Strona:PL Horacy - Poezje.djvu/487

Ta strona została przepisana.

Nie trudził się daremnie, usta zamknął szczelnie,
Widząc, jak wiersz i siebie kocha niepodzielnie.
       445 Mąż prawy i rozumny wiersz zgani prostaczy,
Twardy wytknie, jałowy haczykiem[1] naznaczy,
Zwykłą kwiateczków bujność przetrzebić poleci,
Co ciemne i zawiłe, rozjaśni, oświeci;
Nie ścierpi dwuznaczności, zmian potrzebę wskaże —
       450 Arystarch;[2] on nie powie: »No, przecież nie zrażę
Dla tych głupstw przyjaciela«. — Głupstwa ci się widzą?
Te to głupstwa słuchacze wyśmieją, wyszydzą.
Jakby na żółć był chory,[3] trądem obsypany,
Lub żebrzący fanatyk,[4] rab gniewnej Dyany,
       455 Tak od wieszcza szaleńca zdrowi w strachu stronią,
Chłopięta za nim tylko nieostrożne gonią.

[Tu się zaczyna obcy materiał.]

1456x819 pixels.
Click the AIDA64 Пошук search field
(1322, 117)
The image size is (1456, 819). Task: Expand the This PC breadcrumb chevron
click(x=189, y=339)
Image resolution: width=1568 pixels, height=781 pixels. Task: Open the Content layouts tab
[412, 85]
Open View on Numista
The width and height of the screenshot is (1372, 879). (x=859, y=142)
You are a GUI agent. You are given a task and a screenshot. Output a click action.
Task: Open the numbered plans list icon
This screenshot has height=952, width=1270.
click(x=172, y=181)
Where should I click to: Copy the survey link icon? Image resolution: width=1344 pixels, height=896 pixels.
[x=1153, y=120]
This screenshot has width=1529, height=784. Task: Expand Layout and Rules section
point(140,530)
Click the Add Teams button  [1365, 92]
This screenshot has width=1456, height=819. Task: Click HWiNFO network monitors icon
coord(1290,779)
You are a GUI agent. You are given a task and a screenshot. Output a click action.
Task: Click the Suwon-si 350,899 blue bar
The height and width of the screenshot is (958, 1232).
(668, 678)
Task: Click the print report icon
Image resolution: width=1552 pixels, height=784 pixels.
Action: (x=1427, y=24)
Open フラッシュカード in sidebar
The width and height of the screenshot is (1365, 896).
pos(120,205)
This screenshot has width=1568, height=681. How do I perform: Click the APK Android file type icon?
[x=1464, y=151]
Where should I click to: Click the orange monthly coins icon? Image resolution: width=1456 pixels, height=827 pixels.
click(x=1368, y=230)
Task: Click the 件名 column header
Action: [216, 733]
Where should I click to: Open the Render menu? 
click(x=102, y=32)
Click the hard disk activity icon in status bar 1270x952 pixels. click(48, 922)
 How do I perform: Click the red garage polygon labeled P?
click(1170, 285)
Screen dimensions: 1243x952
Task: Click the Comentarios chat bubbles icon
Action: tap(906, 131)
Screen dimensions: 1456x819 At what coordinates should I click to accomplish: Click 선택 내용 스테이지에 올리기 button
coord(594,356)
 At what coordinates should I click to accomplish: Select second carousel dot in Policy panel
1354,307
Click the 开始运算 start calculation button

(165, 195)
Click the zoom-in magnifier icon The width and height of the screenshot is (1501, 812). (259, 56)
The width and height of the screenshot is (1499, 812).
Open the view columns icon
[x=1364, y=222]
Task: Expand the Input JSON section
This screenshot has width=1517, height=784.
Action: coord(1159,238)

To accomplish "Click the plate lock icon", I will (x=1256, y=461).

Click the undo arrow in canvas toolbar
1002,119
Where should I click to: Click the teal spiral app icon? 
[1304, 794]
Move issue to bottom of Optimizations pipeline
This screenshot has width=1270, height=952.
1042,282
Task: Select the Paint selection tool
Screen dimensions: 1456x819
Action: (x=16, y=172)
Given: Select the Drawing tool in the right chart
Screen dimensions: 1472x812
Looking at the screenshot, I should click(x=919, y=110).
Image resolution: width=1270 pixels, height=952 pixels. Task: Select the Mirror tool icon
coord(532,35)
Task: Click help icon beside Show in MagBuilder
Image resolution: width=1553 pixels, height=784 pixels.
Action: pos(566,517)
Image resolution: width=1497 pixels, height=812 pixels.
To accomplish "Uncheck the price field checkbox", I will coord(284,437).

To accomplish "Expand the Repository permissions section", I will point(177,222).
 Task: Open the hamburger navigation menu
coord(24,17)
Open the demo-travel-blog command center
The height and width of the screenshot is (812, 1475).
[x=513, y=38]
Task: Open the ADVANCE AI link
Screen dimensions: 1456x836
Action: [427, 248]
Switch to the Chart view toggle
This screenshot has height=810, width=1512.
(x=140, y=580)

  1. W. 446. haczykiem — haczyk ὸβελόϛ, krytyczny znak na marginesie.
  2. W. 450. Arystarch — synekdocha, jeszcze dziś używana: wytrawny znawca literacki. Aristarchos z Samotraki, sławny gramatyk i krytyk (w II w. przed Chr.), objaśniał uczenie Homera, Pindara, Arystofanesa, tragików; z licznych jego pism dochowały się zaledwie ułomki scholjów do Homera.
  3. W. 453. na żółć chory — chorujący na żółtaczkę.
  4. W. 454. fanatyk — właściwie sługa kościelny (fanum — świątynia), ściślej: sługa bogini Bellony, utożsamionej z azjatycką boginią Ma. Kapłani tej bogini kaleczyli się w zachwycie religijnym, składając jej w ten sposób krwawą ofiarę. Później wyraz fanaticus przybrał znaczenie religijnego szaleństwa i oznaczało dotkniętego obłędem religijnym, żebrzącego po ulicach kapłana bogini szaleńców, Dyany.